Yingjiang has a vast expanse of land. Its territory is 4,429 square kilometers in area and the arable land takes up an area of 32,000 hectares, ranking first in the whole prefecture in the per capita land occupation. There are still 110,666.67 hectares of land waiting for exploitation. The county teems with paddy, sugarcane, rape, corn, potato, southern medicine, nut, spice and tropical fruits. There are some 43 rivers in all sizes that stem mainly from the Great Yingjiang Water System, reserving about 2.148 million kilowatt of total hydroenergy. The county is the main power site in the prefecture.

Port Yingjiang adjoins Myanmar to the west with a boundary line of 214.6 kilometers. Possessing some 33 frontier passageways, it is one of the important inland ports in Southwest China.

The city of ten thousand elephants was the seat of the tenth Magistrate Ganya and was of remarkable scale. According to the legend, there were over ten thousand elephants serving for war or as labors in the city. The city was latter destroyed during the war. (Source: the Publicity Department of Yingjiang County Committee)

Yingjiang History

Four Strategic Passes of the Ming Dynasty

In 22nd year during the reign of Wangli in the Ming Dynasty (1594), Chen Yongbin, governor of Yunnan applied with the central government to set up eight defending passes in the frontier areas of Yunnan, and four of them were within the territory of Yingjiang.

Ma Jiali Event

In 1875 during the reign of Guangxu in the Qing Dynasty, Ma Jiali, a grade-two interpreter with the English Consulate led English army to invade into Mangyun of Yingjiang and aroused so intense anger among local people that they killed him later. This was the world-shocking "Ma Jiali Event". Later, the government of the Qing Dynasty was forced to sign with the British Government the Sino-Britain Yantai Treaty, which humiliated the Chinese Nation and forfeited its sovereignty.

The Ancient Zhina Blockhouse was one of the six stone blockhouses built along the important lines for frontier defense sake by Hu Qirong(in 1823 during the reign of Daoguang in the Qing Dynasty), an official of Tengyue District after his application with the central government.

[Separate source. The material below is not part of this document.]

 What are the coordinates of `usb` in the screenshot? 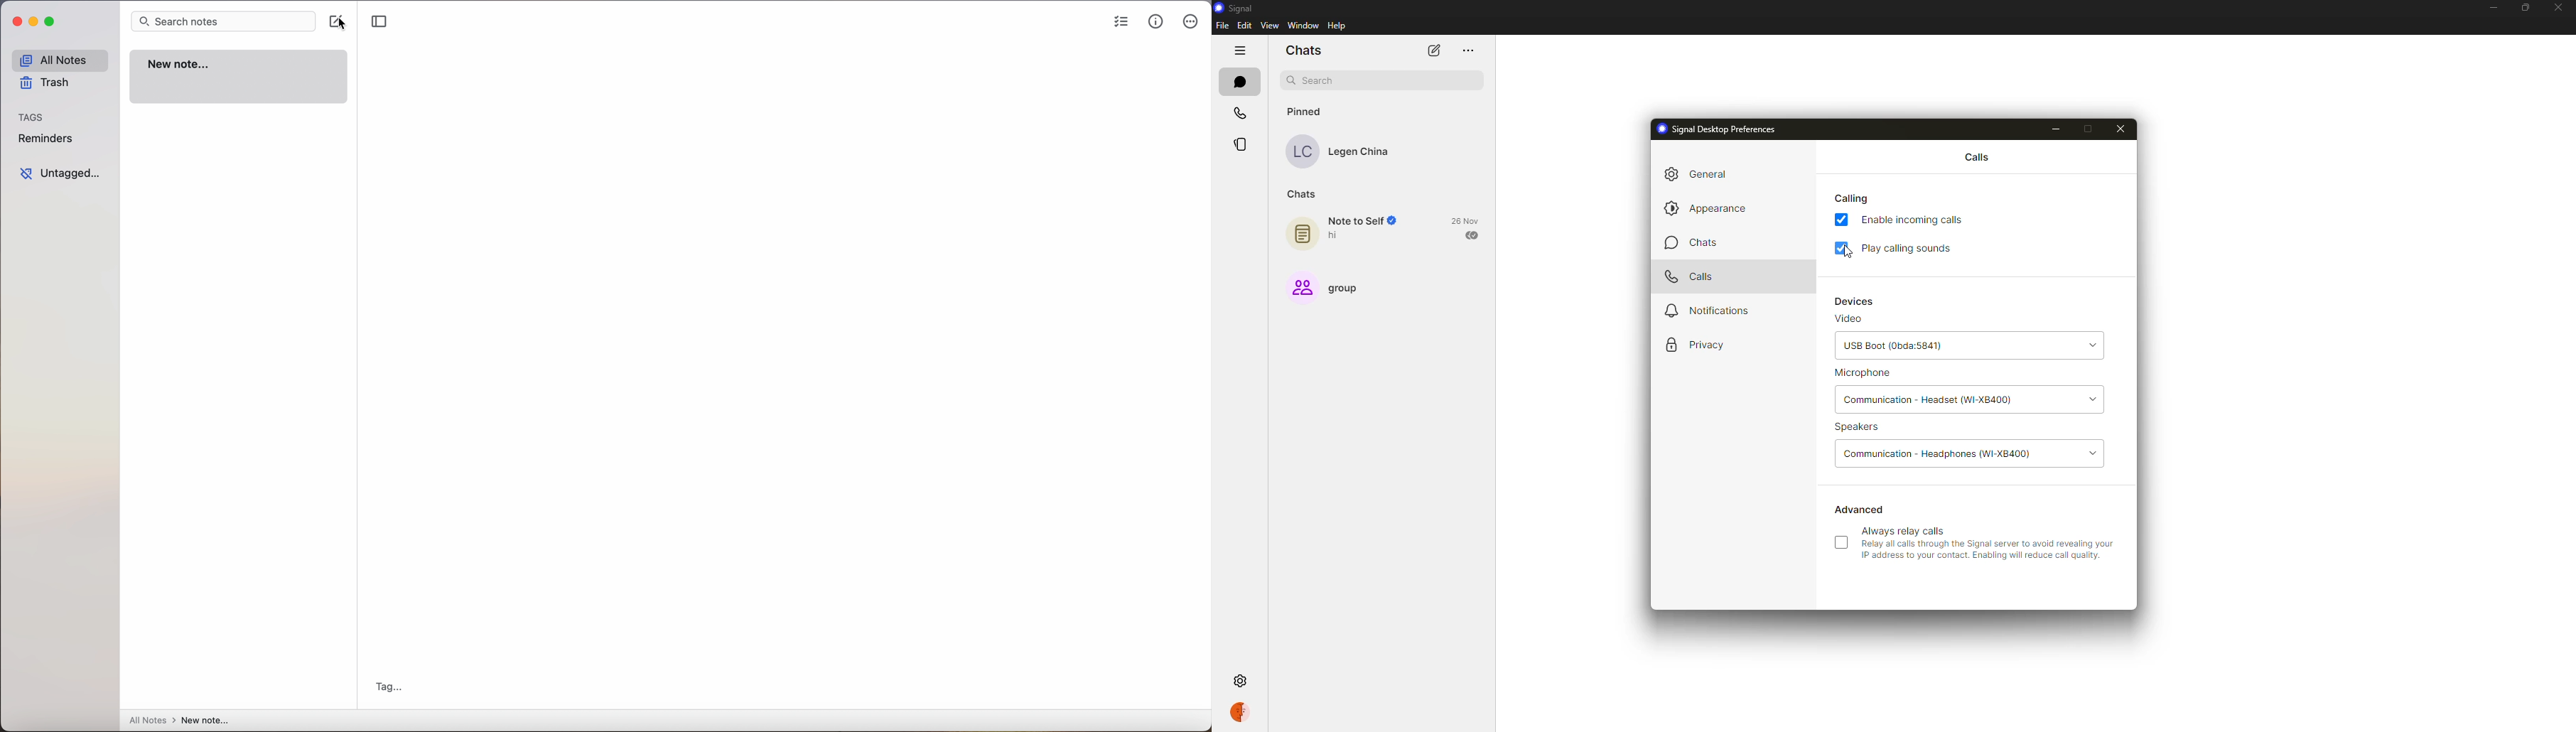 It's located at (1896, 345).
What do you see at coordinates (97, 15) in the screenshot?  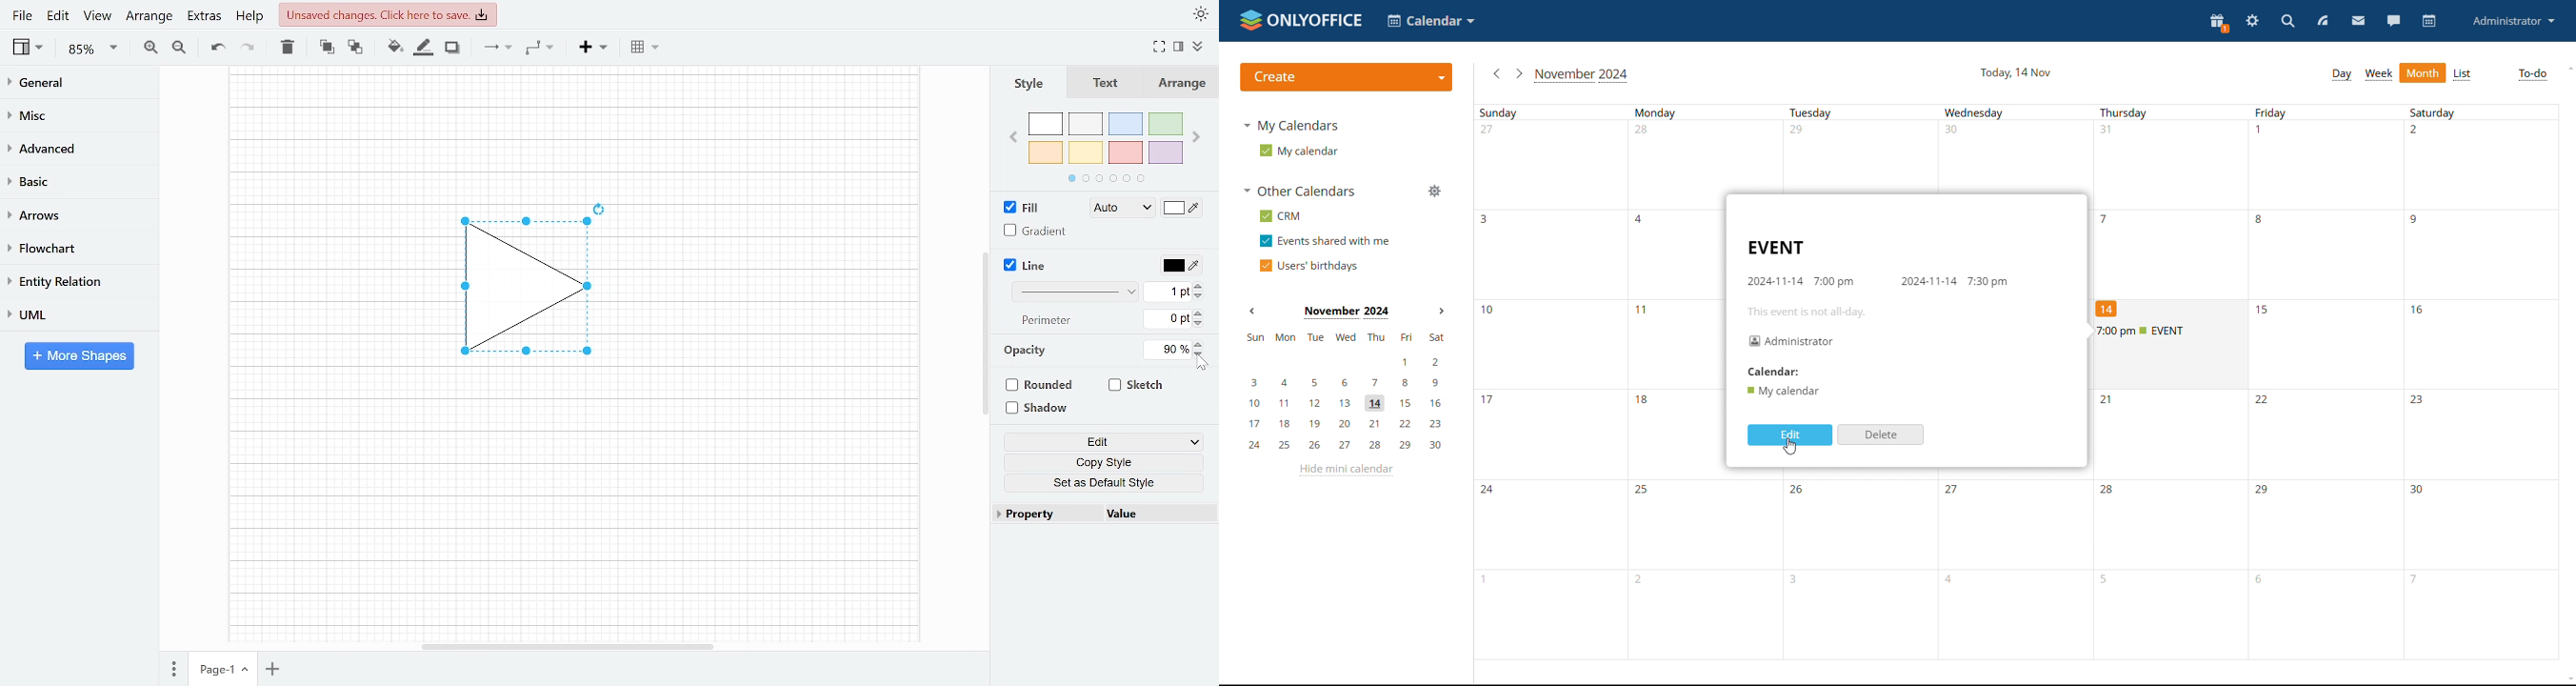 I see `View` at bounding box center [97, 15].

The Mother Rubber Tree of China grows on the hillside of the Phoenix Mountain of Xincheng City. It was introduced from Malaysia in 1904 by Dao Anren, a Dai forerunner of democratic revolution. It was the earliest rubber tree to be implanted in China.

Dao Anren (1872-1913), 23rd Magistrate Ganya of the 21st generation, once studied in Japan and joined the China Democratic League as a follower of Mr. Sun Yat-sen. He was one of the major leaders of the Tengyue Uprising.

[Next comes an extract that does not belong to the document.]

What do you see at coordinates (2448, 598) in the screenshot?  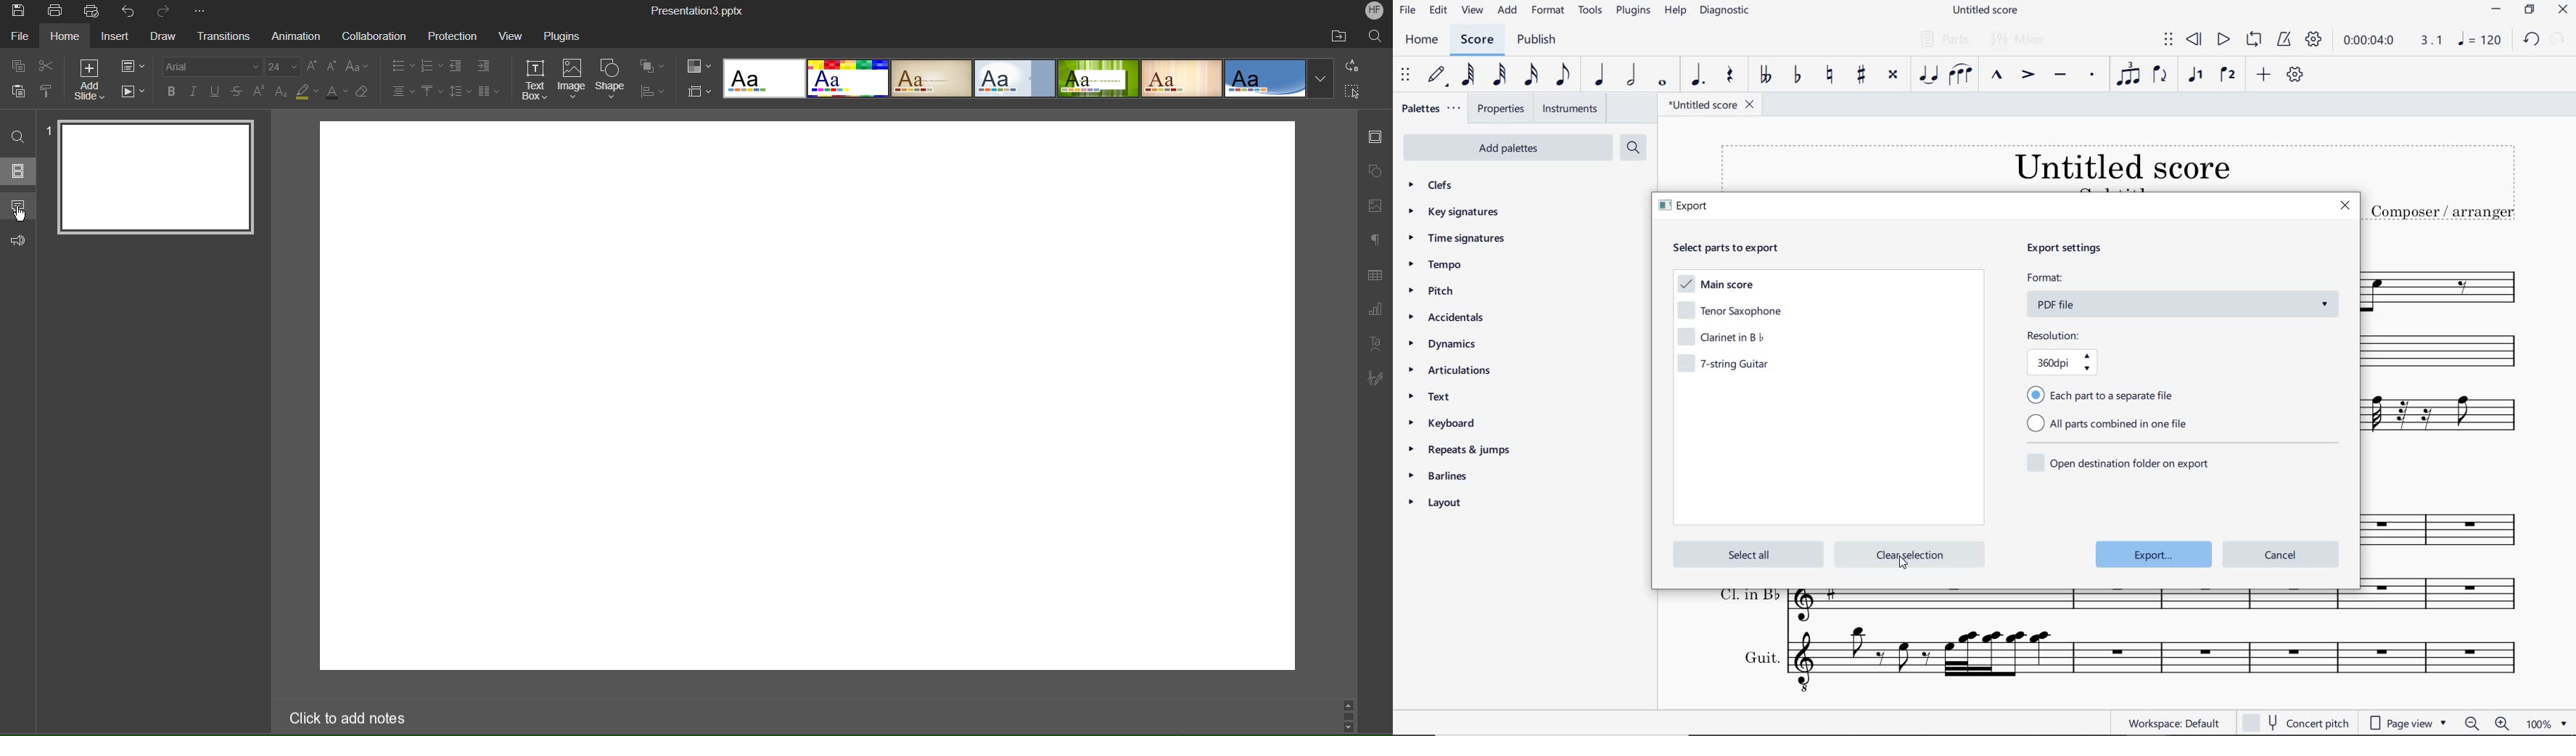 I see `Cl. in B` at bounding box center [2448, 598].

The Bill of the Xincheng Bank was printed by Dao Anren in 33rd year during the reign of Guangxu in the Qing Dynasty (1907) when he studied in Japan in preparation for the establishment of agricultural and industrial entity in China.

Being one of the major cultural relics at the provincial level, the Yunyan Pagoda was firstly built in 1947, and it is composed of 40 small pagodas with a height of 20.6m based on a square shape. Suspended on top of the pagoda are 286 bronze bells and metal chips.

Pattra Leaves Scripture, written in Bali characters and being sutra of Mahayana.

The Water-splashing Festival is the traditional festival of Dai and De'ang nationalities, held on the New Year's Day in Dai Calendar in middle of April. “Munao Zongge”is the traditional festival of Jingpo Nationality. It used to be held during sacrifice offering and ceremony on 15th of the first month of each year.

The Kuoshi Festival is also called the New Year Celebrating Festival. It is a grand event of Lisu people, who, during the festival, male and female, old and young, dance and singing hand in hand for the whole night around a bonfire.